Cosmos From Chaos
I have forgotten much from the intensity of seminary and the quiet years after. I lament the loss, and I can’t help but feel that my current career speeds the process. I do not feel like the theological thinker I was while working on my creative writing after seminary. But hopefully it’s just a widow’s mite in the the Spirit’s development of my endurance.
In any case, one idea that was brought back to me recently is how creating something beautiful necessarily glorifies God. Among what seems like many other things, I believed this and forgot it.

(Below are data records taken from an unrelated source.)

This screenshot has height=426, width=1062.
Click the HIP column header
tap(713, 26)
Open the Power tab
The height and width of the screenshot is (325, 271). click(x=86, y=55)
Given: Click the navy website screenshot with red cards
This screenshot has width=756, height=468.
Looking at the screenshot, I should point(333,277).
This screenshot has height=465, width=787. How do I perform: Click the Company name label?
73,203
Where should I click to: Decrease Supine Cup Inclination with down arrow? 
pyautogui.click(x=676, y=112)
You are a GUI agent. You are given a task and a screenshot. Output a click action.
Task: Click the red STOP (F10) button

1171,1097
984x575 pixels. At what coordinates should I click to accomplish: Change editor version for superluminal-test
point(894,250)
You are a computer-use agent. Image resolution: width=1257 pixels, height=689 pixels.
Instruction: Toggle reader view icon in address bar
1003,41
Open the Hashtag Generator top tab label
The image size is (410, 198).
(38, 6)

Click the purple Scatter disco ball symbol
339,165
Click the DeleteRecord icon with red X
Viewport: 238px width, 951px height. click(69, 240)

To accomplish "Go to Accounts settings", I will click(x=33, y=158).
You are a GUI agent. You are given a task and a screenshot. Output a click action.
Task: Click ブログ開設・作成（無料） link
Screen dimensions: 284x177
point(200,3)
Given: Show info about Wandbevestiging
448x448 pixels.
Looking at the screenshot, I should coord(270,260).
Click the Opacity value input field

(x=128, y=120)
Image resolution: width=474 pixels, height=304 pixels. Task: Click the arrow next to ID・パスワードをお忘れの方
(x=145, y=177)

Madeleine L’Engle comes to mind with her cosmos from chaos concept. God, as creator, takes from the waters of chaos and fashions the earth. Such are all creative acts, and in their likeness to the Creator, they honor him. As L'Engle says, there is no “Christian” art. But there is good art—cosmos from chaos art—and good art is inherently Christian. Even when it doesn’t do so consicously or even willingly, good art imitates the creator. Tolkien called it subcreation.
Good art, then, is art that fashions cosmos from chaos.
What about beauty? Is good art necessary beautiful? Are beauty and goodness the same thing? Or perhaps do they just correlate so closely that you can’t have one without the other? What is beauty?
I don’t have an answer to that yet. Hopefully I will remember to spend the time thinking about it later on.